From very early on, my role became the same as theirs. Don't rock the boat, keep the peace at all costs. If my brother lost his temper and lashed out, the immediate response - especially from my father - was to ask what I did.
Two years ago, the conflict between my brother suddenly escalated. The issues he'd been dealing with got markedly worse, and he took it all out on me. I've always been the target of his anger, always been the one to wear it. He's never physically harmed me, but he's made a point of ensuring that I don't have any power - and verbally confirmed as much. It got to a point where I was completely unable to deescalate a situation, because he would take literally anything I did as an excuse to blow up.
My brother has admitted to my parents within earshot of me that he enjoys 'putting me in my place'. He threatened me with knives, verbally abused me, hacked my computer and accounts to monitor what I was saying about him, told me in vivid detail how he would dismember me. I had pots and even the vacuum cleaner thrown at me - always past my head, never directly at me, as I believe he knew that physically harming me might be the incentive my parents needed to intervene.

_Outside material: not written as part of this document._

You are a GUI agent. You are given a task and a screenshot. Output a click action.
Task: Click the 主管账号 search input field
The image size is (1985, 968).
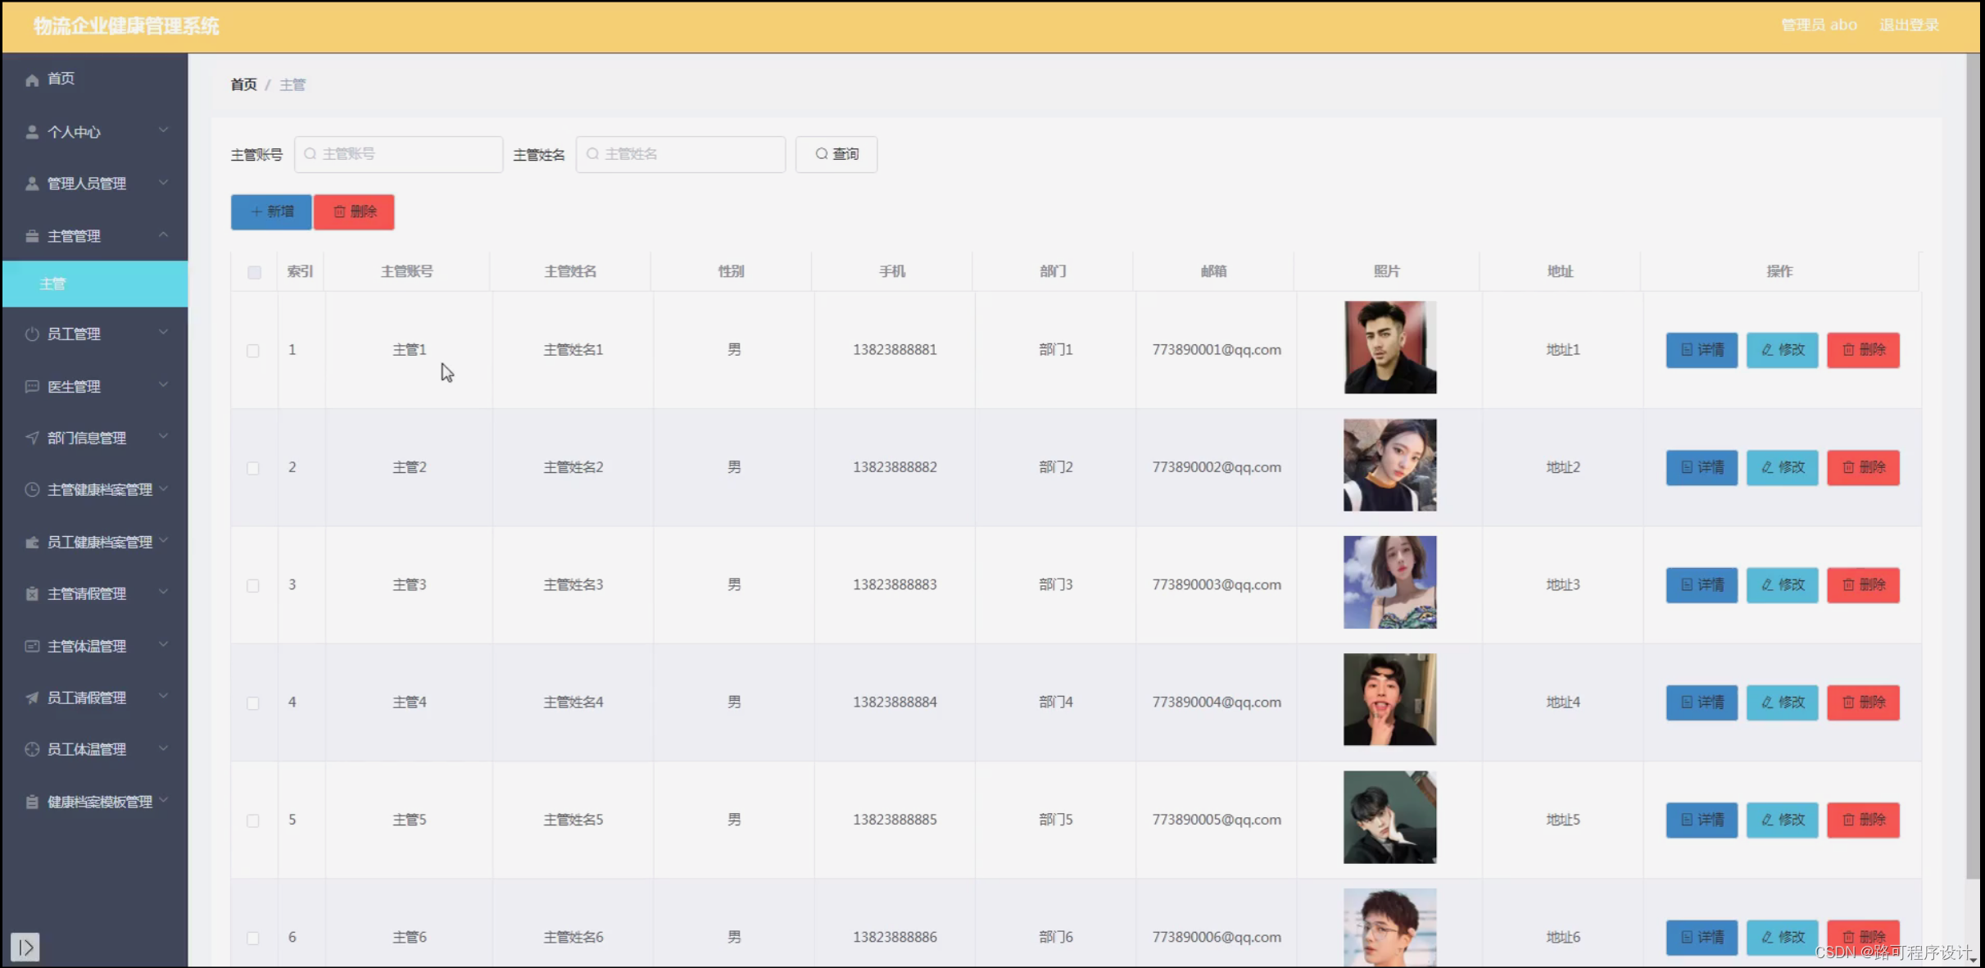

I ended up abruptly moving out as I feared for my safety, and worried that the day he did finally physically hurt me would be the day I got stabbed or had my head smashed in.
That was a year and a half ago, and as far as everybody else is concerned, my moving out solved all problems. I tried pushing for family counselling at one stage, but my brother refused to go, and my parents didn't want to make him - a common theme in my family.

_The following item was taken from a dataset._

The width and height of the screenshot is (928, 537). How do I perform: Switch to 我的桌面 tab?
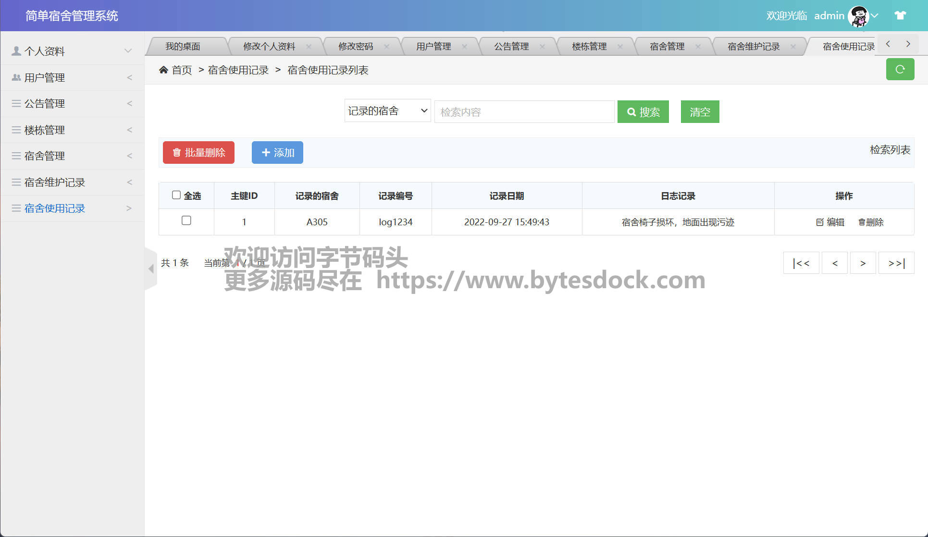[x=183, y=47]
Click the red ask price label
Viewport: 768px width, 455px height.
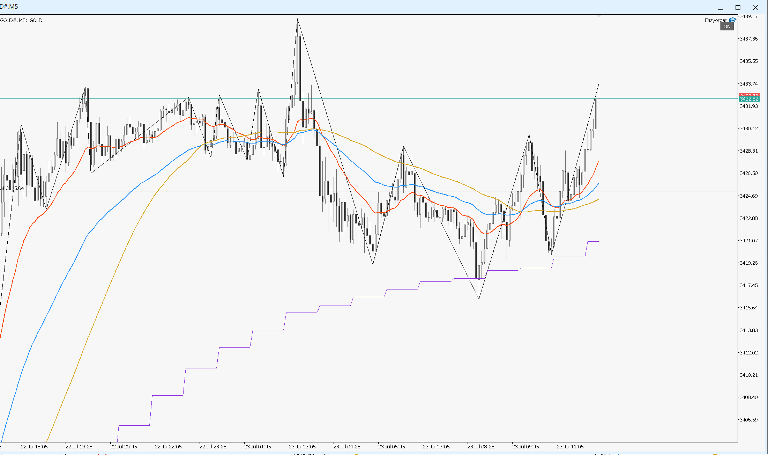point(749,95)
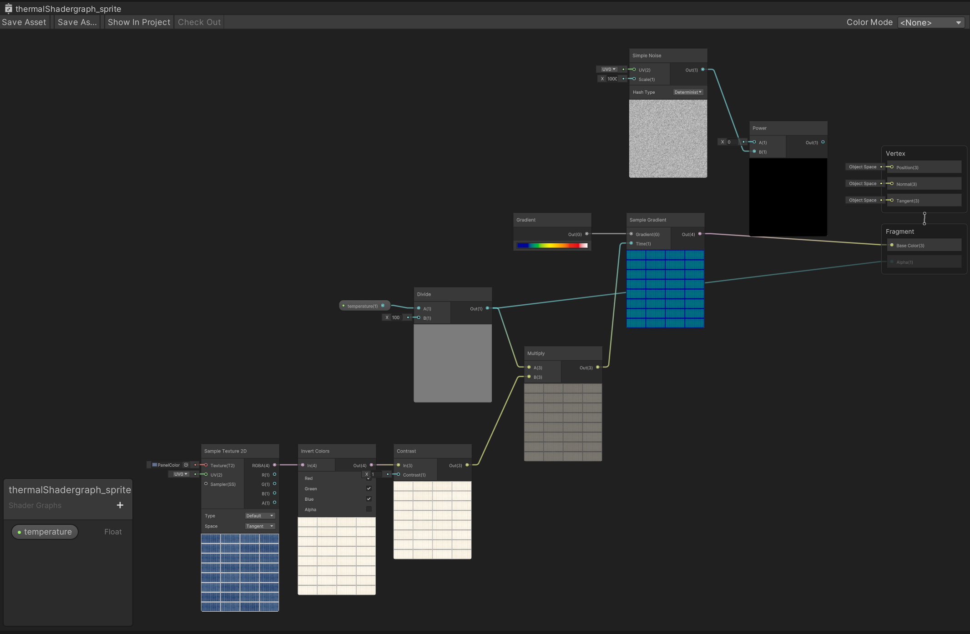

It's been a year since then, and I'm becoming increasingly drained by interactions with my family. My brother refuses to even acknowledge that there was ever a problem and pretends as if he's my best friend, my father alternates between sending me the occasional message and trying to make grand gestures of love, and my mother. She's the hardest, because we've always been very close, but I always feel as if every interaction has this undertone of 'please forgive me, I'm sorry, I'm not a terrible parent, I love you so much please come back to me.'
It's hard, because in a very short space of time, I went from being incredibly close to everyone to suddenly becoming faced with issues that none of us wanted to acknowledge, and a part of me still craves that close, loving family connection. My current housemate happens to be my best friend's mother, a woman with a background in domestic violence, abuse counselling and conflict resolution, and while she tries to hide it from me, I know that she - and my friend - are incredibly on edge about my relationship with my parents, and don't like my family much at all.
Everything I can find online about family dynamics is related to narcissistic parents, which I don't feel applies - I would classify my mother in particular as almost the opposite, as she's incredibly empathetic and tries very hard to make sure everyone else around her is well cared for. In that respect we're very similar, and I think one of the reasons she's so upset lately is because a part of her recognizes that I've taken on the exact same family role that she once did, albeit for different reasons, and that much like her mother, she's chosen to ignore an issue for fear of what confronting it might mean.
I'm so tired of feeling conflicted about my family, I hate dreading contact with them, and I feel guilty about the fact that when my parents try to reach out to me or do nice things for me, I just feel resentful. I don't know what to do, and the thought of cutting them off makes me feel like I've just been stabbed.
Has anyone else been in a position like this, and how did you manage it? Could anyone possibly recommend some reading material? I've tried researching, but can't find anything useful.